練習試合だとこんなものなのか、両チームとも早々に帰り仕度をする。十分程度ではい解散。せめて勝敗が分かち合えばもっと喜んだりするとしても、こんなにあっさりされていると、この程度の部活なんだなあ、なんて思う。
そんな中、水城先輩だけはピッチに残り続けていた。最後の場面で、決められなかたのが悔しかったのか、遠い位置から何度もシュートの練習をしている。
「…………」
私は自販機でアクエリアスを買った。私自身はポカリのが好きだけど、売っていないのだから仕方が無い。それに、運動した直後だとこちらの方が薄くていい。
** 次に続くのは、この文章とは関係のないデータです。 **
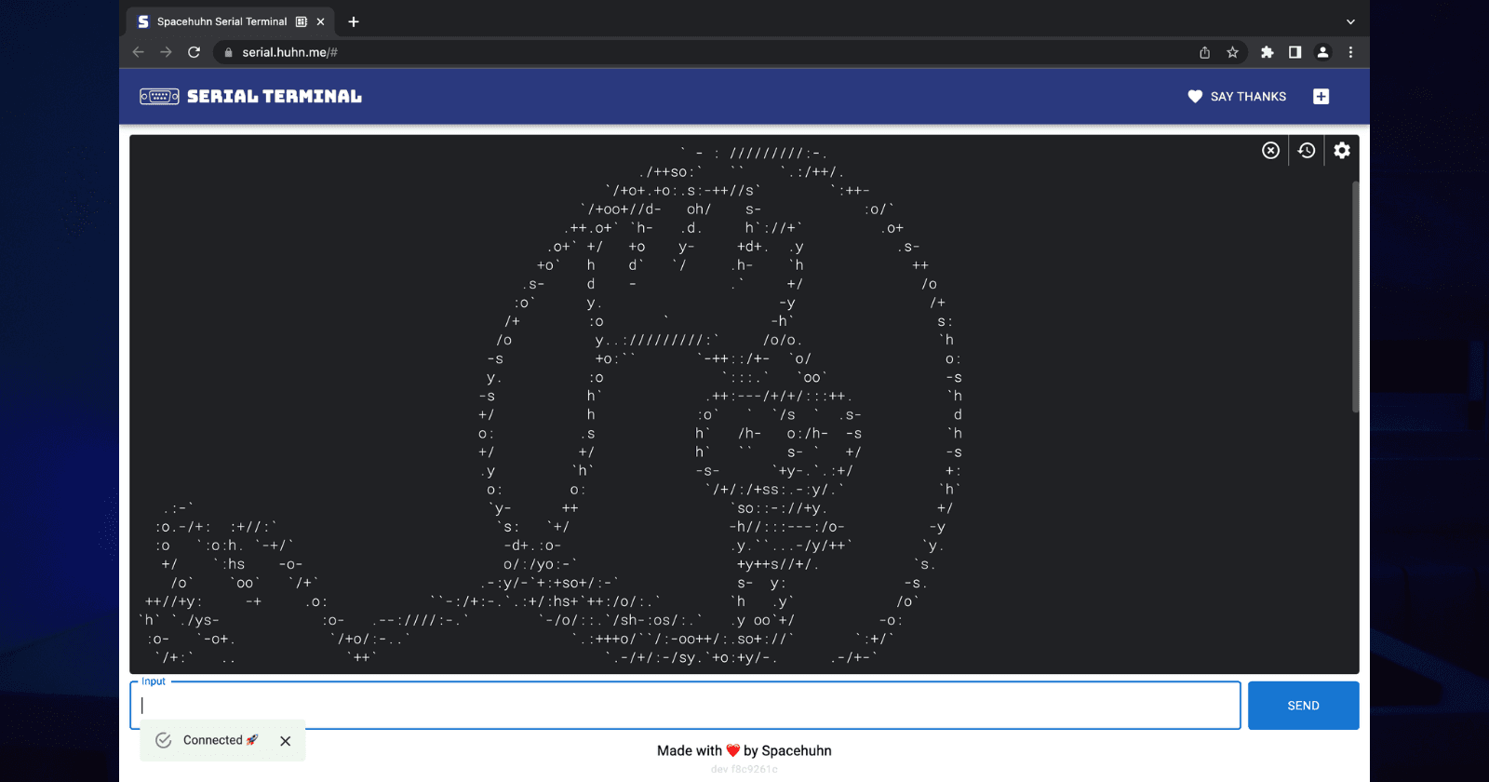Open the terminal history icon
This screenshot has height=782, width=1489.
pos(1307,151)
必死にシュートの練習をしている水城先輩の背後へ近寄り、首筋に押し付けてあげた。
「うひゃあ!」
男にしては、随分と女々しい叫び声。私が同じことをされたら、「ぎゃ!」とか叫んでしまうの違いないのに。何故か少し嫉妬した私は、そのままぐりぐりと押し付ける。
「あ、だ、」
誰がそんなことをやったんだ! と怒るような表情を私に向けてきた。しかし、誰がそんなことをしたのかを確認してぴたりと止まる。私だと視認するのに数秒の時を有した。
「来て、くれたんだ」
途端、怒りがどこへ霧散したのか。もっと言えば、試合中の精悍な顔つきが嘘だったのか、と言いたくなるほど、締まりのない笑顔を見せる。
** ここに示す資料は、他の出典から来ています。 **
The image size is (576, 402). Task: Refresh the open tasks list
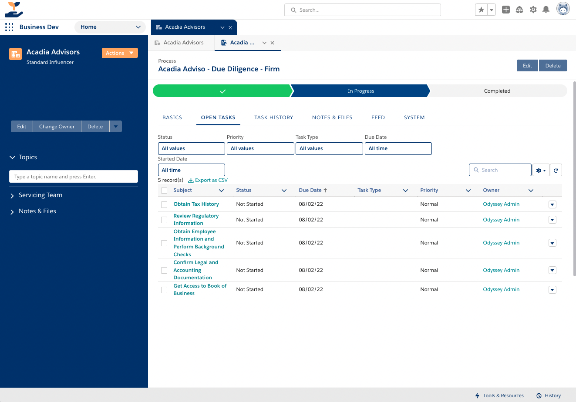[556, 170]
「後半からですけど。たまたま近くの本屋に寄る用事がありましたから。ちょっと覗いたら、やってたもので」
「……制服?」
「ええ。たまたま着てたんですよ」
図書館に寄ろうとした、とでも嘘をつけばいいのに、敢えてしない私。この段になって素直じゃないけれど、まだ認めたわけじゃないから、こんな中途半端な態度になっている。他人にはいくらでも偽っても、自分自身を偽るのは好きではない。
「どうだった、試合」
「なんというか、ある意味予想通り、ある意味失望ですね」
私の言葉を聞いて、途端にズンと重くなる水城先輩。
「折角見にきててあげたというのに、なんですかあの失態は」
「……面目、ない」
「別にいいですけど。強いサッカー部を期待していたわけではありませんし」
「…………」
「まあ、最後のあのロングシュート、あの判断だけは間違ってないと思いますよ。意表をつくという点においては、あれほどの奇襲もありませんし。成功しませんでしたけど」
褒められたのか、それとも貶されたのかよく分からない様子で、眉を寄せたまま、不思議な笑顔。
私はそれだけを先輩に伝えて、学校を去った。
残された水城先輩がどんな風に思ったのか、そんなことは知るよしもない。